随着微生物控藻研究的深入,在溶藻细菌筛选鉴定的基础上,将光谱分析技术应用于藻类有机物(包括胞外有机物和胞内有机物)分析[28-29]。曾滟[30]在研究菌藻共生培养时用紫外分光光度法测定藻类680 nm处光密度,用以表征藻密度及藻的生长情况。孔赟等[31]发现,铜绿微囊藻经溶藻菌株Streptomycessp.HJC-D1 溶藻前后的红外光谱峰形也十分相似。溶藻菌S6分别与铜绿微囊藻、斜生栅藻以及两者混合藻共培养时,不同处理组藻液的紫外光谱图呈相似的下降趋势,表明各藻液中叶绿素a 等物质浓度均下降,且存在类似的溶藻有机物,处理组藻液的紫外吸收峰峰值比对照组小,并随着菌液浓度的降低,各组间的差异逐渐减小。当3 种实验体系的溶藻产物经红外光谱扫描后,藻细胞结构中N—H、CH2、C—O、—NO2、C—H、C—N 等键断裂,可知在溶藻过程中,藻细胞内多糖、氨基酸、蛋白质类物质结构可能被溶藻产物破坏,藻细胞破裂,细胞质被吸收,溶藻产物被释放出来。对比不同浓度菌液的红外吸收曲线,原菌液吸收峰的透过率最低,光密度最强,说明原菌液的溶藻产物浓度最高,溶藻效果最强。由各溶藻体系的三维荧光图谱可知,溶藻菌S6 作用于铜绿微囊藻的DOM 中含类色氨酸、类富里酸物质,斜生栅藻的DOM 中含有类色氨酸和类腐殖酸物质,其中类富里酸和类腐殖酸物质仅在处理组被检测出,且原菌液的荧光强度大于其10倍稀释液。由上可知,溶藻菌S6破坏了铜绿微囊藻和斜生栅藻细胞,并释放了藻细胞胞内有机物,铜绿微囊藻溶解产物初步推断为类色氨酸、类富里酸和类腐殖酸物质,斜生栅藻溶解产物为类色氨酸和类腐殖酸物质,且菌液投加量越高,藻细胞破坏和降解程度越严重。董小娜等[32]运用三维荧光图谱结合平行因子模型分析溶藻菌R1(Lysinibacillus macrolides)溶藻产物时发现,主要溶藻产物为长波类色氨酸物质。卢露等[33]应用三维荧光技术研究溶藻菌EA-1(Enterobacter)对铜绿微囊藻溶藻产物胞外溶解性有机物组成变化时结果也与本研究一致。
4 结论
1)不同浓度溶藻菌S6对铜绿微囊藻、斜生栅藻以及混合藻均有溶藻效果,且菌液浓度越高,溶藻效果越好。
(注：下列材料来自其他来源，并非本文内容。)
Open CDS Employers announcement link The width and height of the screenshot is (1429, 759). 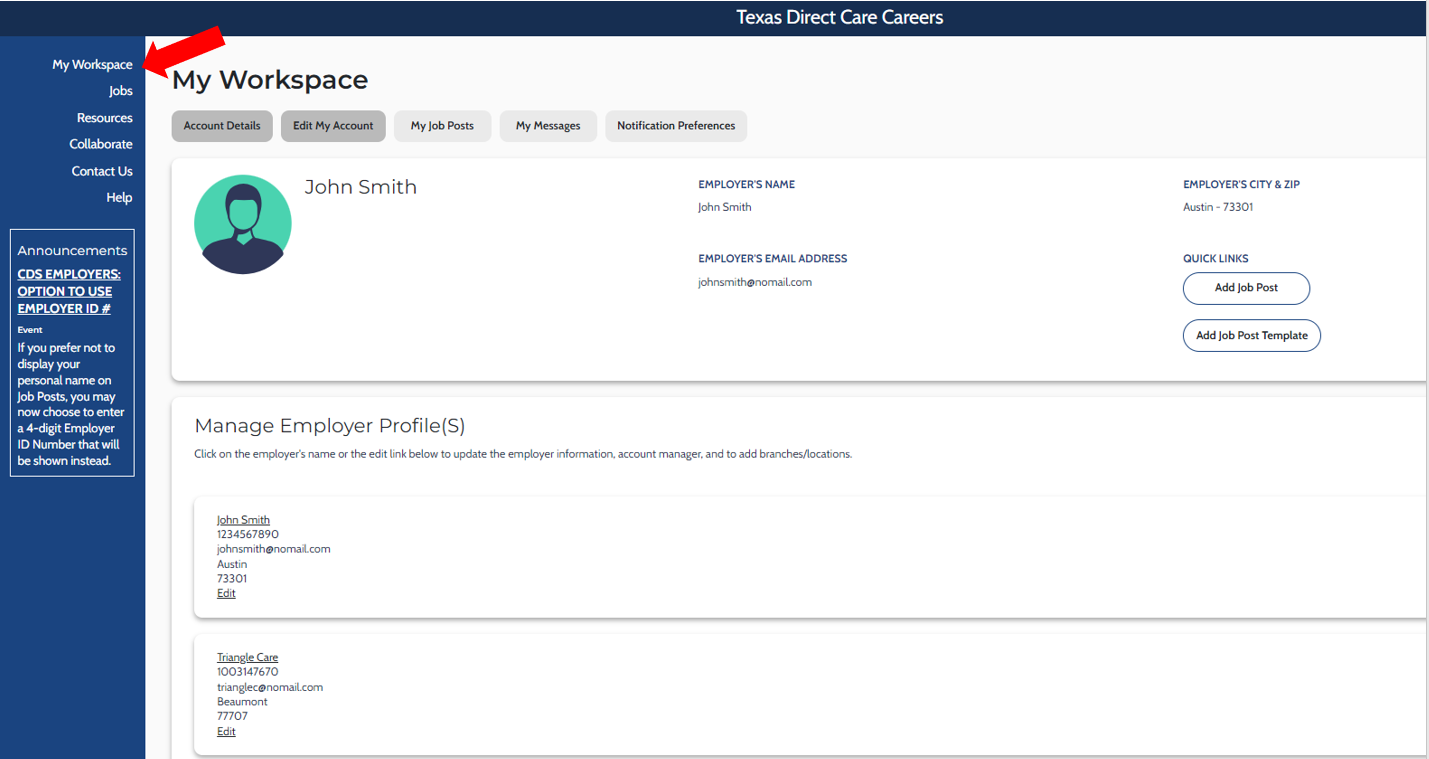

2)高浓度的溶藻菌S6 对氨氮和总磷具有一定去除能力,但除磷效果不如脱氮。
3)不同处理组溶藻产物的DOM 光谱学特征研究表明,铜绿微囊藻的DOM 以类色氨酸、类富里酸和类腐殖酸为主,斜生栅藻的DOM 以类色氨酸和类腐殖酸物质为主,随着溶藻菌液浓度的上升,类色氨酸、类富里酸和类腐殖酸物质的强度呈增加趋势。